From the date of its admission on September 9,1850, to the present time, the only territory of the State of California that could be said to have been represented in Congress has been the federal territory in California. Territory called the United States cannot be represented because it is the property belonging to the United States of America.  The House of Representatives was created to give citizens of the United States something to do on election day.  Voters vote for Congress.  Congress makes laws for the States of the Northwest Territory: Ohio, Indiana, Illinois, Michigan, Wisconsin and part of Minnesota and pretend that those laws apply in the states of the Articles of Confederation¾the United States of America.  Voters voting for incompetent Representatives create the representative democracy and everything goes to hell.   

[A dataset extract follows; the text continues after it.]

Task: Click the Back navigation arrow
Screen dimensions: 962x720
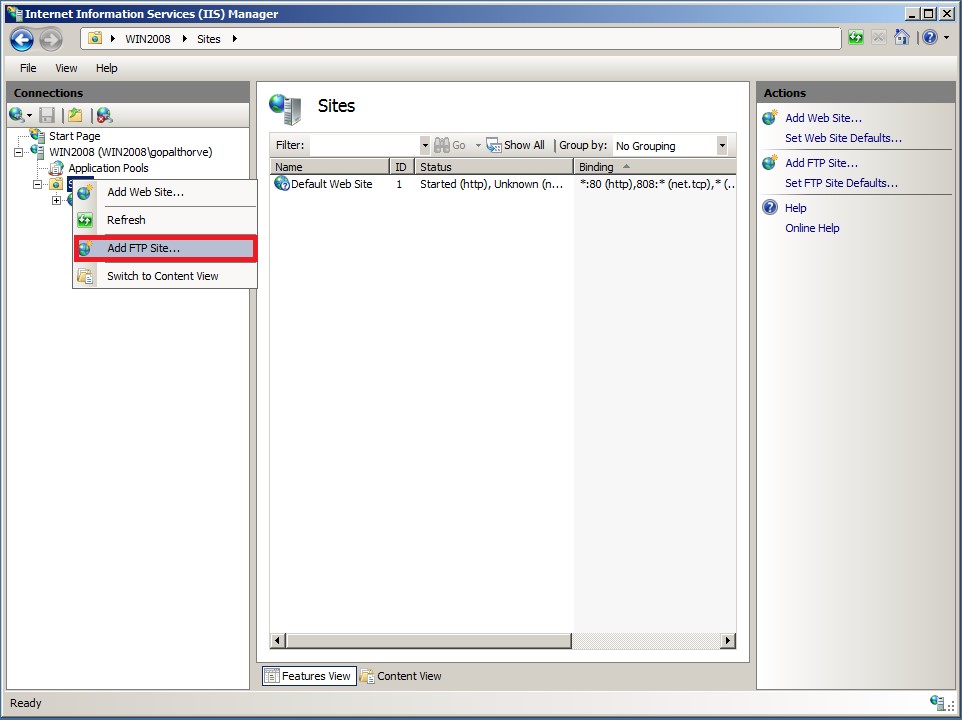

One hundred and twelve years after its dual admissions, the State of California intentionally missed the real point of Baker v. Carr, by retaining the house of the State legislature known as the Assembly.  It makes no sense to retain two houses of the legislature, especially, if both of them must be apportioned by population.  Worse is the State of California making laws that increase taxes and fees that only pay for worthless government.

The Seventeenth Amendment had taken the selection of the Senators from the State of California legislature and made their selection by popular election.  That made the United States Senate even more of a private club by conditioning the acceptance of new Senators on the prerogative of sitting Senators.

Before the ratification of the Seventeenth Amendment, the legislature of the State of California had the responsibility of electing Senators and ratifying Amendments to the Constitution of the United States.  Admission of the State of California into the Union of the United States confers authority of a kind to legislate for the federal enclaves in California, subject to the approval of Congress.  Admission of the State of California into the United States of America conferred no legislative power over the people of California.  The taxes and fees imposed by the State of California legislature can only be imposed by lawmakers over land owned by the United States of America.  Take a look is that where you live?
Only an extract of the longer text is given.